The order ZOANTHIDEA comprises a number of soft-bodied Zoantharians generally encrusted with sand. Externally they resemble ordinary sea-anemones, but there is only one ciliated groove, the sulcus, in the stomodaeum, and the mesenteries are arranged on a peculiar pattern. The first twelve mesenteries are disposed in couples, and do not differ from those of Actinia except in size. The mesenterial pairs I, II and III are attached to the stomodaeum, and are called macromesenteries (fig. 12, B), but IV, V and VI are much shorter, and are called micromesenteries. The subsequent development is peculiar to the group. New mesenteries are formed only in the sulco-lateral exocoeles. They are formed in couples, each couple consisting of a macromesentery and a micromesentery, disposed so that the former is nearest to the sulcar directives. The derivation of the Zoanthidea from an Edwardsia form is sufficiently obvious.
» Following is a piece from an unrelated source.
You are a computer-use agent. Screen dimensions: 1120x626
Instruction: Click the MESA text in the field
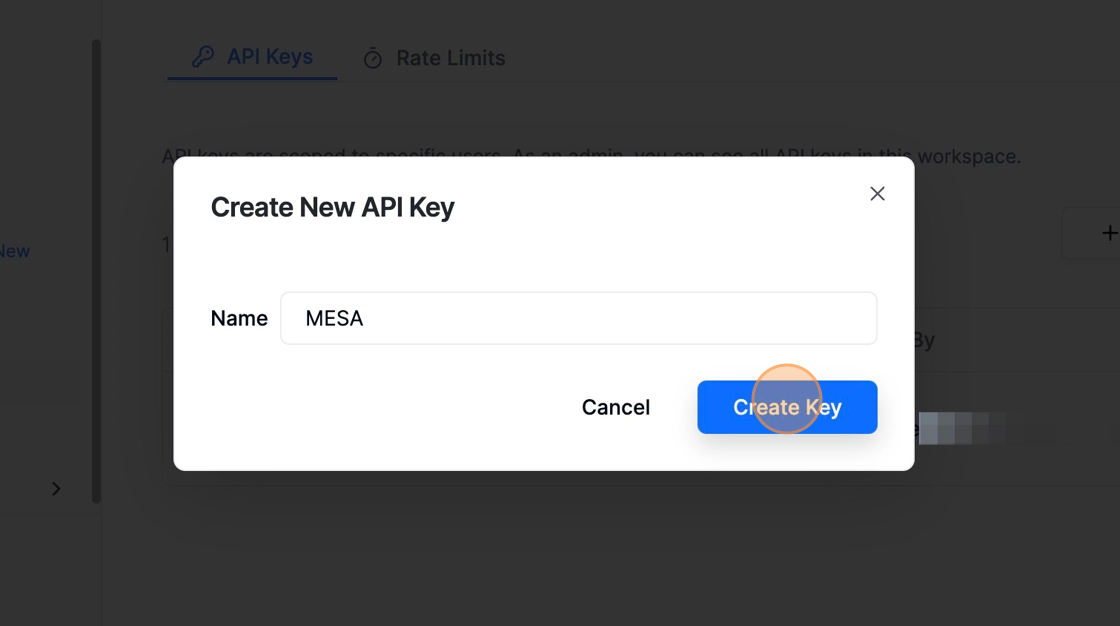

The order CERIANTHIDEA comprises a few soft-bodied Zoantharians with rounded aboral extremities pierced by pores. They have two circlets of tentacles, a l.a.b.i.al and a marginal, and there is only one ciliated groove in the stomodaeum, which appears to be the sulculus. The mesenteries are numerous, and the longitudinal muscles, though distinguishable, are so feebly developed that there are no muscle-banners. The larval forms of the type genus _Cerianthus_ float freely in the sea, and were once considered to belong to a separate genus, _Arachnactis_. In this larva four pairs of mesenteries having the typical Edwardsian arrangement are developed, but the fifth and sixth pairs, instead of forming couples with the first and second, arise in the sulcar chamber, the fifth pair inside the fourth, and the sixth pair inside the fifth. New mesenteries are continually added in the sulcar chamber, the seventh pair within the sixth, the eighth pair within the seventh, and so on (fig. 13). In the Cerianthidea, as in the Zoanthidea, much as the adult arrangement of mesenteries differs from that of Actinia, the derivation from an Edwardsia stock is obvious.